Кривицкий уже в сентябре 1956 года осуждали Пастернака и были убеждены, что роман страдает идеологическими  ошибками  и  не должен  быть опубликован. Спрашивается, неужели "Гослитиздат", когда он писал Фельтринелли, не был осведомлен,    что   пять   маститых    представителей официальных литературных кругов уже несколько месяцев назад наложили свое вето на роман. Но письмо, несмотря на недвусмысленно отрицательный вывод, выдержанное в деловом и дружественном тоне, через день после награждения Пастернака Нобелевской премией появилось в печати ("Литературная газета" от 25.10.58), вызвав подозрение, что оно передатировано для того, чтобы западный мир мог подумать, что "Доктор Живаго" еще до изменения политической погоды был рассмотрен в литературных кругах и подвергся объективному обсуждению. Это подозрение было, впрочем, вполне обоснованным, ибо Пастернак никогда не упоминал мне о письме писателей, хотя мы до конца 57 года часто виделись, чтобы обменяться новостями и взглядами по поводу опубликования романа"*.

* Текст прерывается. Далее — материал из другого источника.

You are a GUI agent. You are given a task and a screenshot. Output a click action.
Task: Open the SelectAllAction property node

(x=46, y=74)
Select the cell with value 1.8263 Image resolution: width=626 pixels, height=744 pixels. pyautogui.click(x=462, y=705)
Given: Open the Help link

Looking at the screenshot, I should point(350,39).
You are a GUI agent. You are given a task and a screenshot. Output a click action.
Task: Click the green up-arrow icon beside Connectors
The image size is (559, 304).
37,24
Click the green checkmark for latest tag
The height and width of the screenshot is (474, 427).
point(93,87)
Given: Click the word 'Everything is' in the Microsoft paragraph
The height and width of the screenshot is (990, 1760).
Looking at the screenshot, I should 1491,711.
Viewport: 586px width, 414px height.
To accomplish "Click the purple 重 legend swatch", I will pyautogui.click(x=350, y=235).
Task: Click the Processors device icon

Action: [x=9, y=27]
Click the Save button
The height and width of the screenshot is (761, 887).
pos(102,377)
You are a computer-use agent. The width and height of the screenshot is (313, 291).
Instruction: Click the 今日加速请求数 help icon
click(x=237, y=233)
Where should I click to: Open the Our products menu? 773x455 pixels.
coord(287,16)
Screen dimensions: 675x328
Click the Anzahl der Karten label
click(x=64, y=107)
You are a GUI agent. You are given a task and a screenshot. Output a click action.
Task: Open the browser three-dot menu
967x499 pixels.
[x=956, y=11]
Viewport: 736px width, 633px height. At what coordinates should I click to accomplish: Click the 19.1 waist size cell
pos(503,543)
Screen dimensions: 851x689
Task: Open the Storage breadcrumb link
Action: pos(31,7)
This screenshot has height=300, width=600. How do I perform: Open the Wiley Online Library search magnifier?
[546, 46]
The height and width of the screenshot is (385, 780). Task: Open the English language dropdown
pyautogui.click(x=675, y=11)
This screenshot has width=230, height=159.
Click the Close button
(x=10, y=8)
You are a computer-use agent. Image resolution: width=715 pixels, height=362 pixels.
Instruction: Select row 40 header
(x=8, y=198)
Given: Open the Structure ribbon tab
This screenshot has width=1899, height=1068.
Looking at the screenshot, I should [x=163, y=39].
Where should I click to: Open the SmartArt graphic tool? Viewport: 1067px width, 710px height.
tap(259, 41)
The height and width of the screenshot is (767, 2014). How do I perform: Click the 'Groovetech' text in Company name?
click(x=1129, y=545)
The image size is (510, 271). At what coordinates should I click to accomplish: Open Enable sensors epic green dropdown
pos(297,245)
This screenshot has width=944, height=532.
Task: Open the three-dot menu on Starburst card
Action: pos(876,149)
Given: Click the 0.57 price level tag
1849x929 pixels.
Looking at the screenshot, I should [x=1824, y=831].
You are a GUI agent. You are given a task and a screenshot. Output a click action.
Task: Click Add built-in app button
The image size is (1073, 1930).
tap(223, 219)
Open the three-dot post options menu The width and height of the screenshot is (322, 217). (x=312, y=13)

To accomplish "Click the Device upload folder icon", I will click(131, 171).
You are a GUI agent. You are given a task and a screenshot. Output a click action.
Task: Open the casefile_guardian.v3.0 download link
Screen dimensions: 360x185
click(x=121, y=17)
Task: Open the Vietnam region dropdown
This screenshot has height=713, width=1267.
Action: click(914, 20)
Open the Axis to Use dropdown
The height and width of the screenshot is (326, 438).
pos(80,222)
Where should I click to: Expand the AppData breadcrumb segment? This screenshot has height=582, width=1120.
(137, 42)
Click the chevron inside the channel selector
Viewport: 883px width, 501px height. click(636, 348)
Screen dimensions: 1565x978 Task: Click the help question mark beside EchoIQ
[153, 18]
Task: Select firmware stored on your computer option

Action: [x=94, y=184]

Соображения Д'Анджело о передатировке задним числом письма "Нового мира" к Б.Л. с оценкой романа по-видимому имеют свой резон. У меня тоже сложилось впечатление, что письмо это было получено Борей не в сентябре 1956 года, а где-то позже, уже после опубликования романа за рубежом. Однако утверждать это категорически я не берусь: точные даты в памяти не сохранились, хотя обстоятельства помню хорошо.

Моя приятельница Н. продолжала работать в "Новом мире". В конце одного из очень суматошных дней ее вызвал к себе тогдашний главный редактор журнала К. Симонов. Долго она сидела в кабинете, а Симонов все бегал взад и вперед, читал какие-то бумажки и советовался со своим заместителем Кривицким. Александр

* Из упоминавшейся статьи Д'Анджело "Роман романа"

- 247 -

Юрьевич был рядом и что-то писал. Н. пришлось ждать долго, казалось, что это никогда не кончится.

— Н., — наконец-то сказал Симонов, державший в руке объемистый конверт, — не обижайтесь, у меня к Вам несколько странная просьба: возьмите, пожалуйста, машину и как можно скорее поезжайте в Переделкино. Надо, чтобы это письмо сегодня подписали Агапов, Лавренев, Катаев и Федин. Я никому не могу доверить, поэтому вынужден просить Вас. Прочитайте, чтобы Вы знали, о чем идет речь.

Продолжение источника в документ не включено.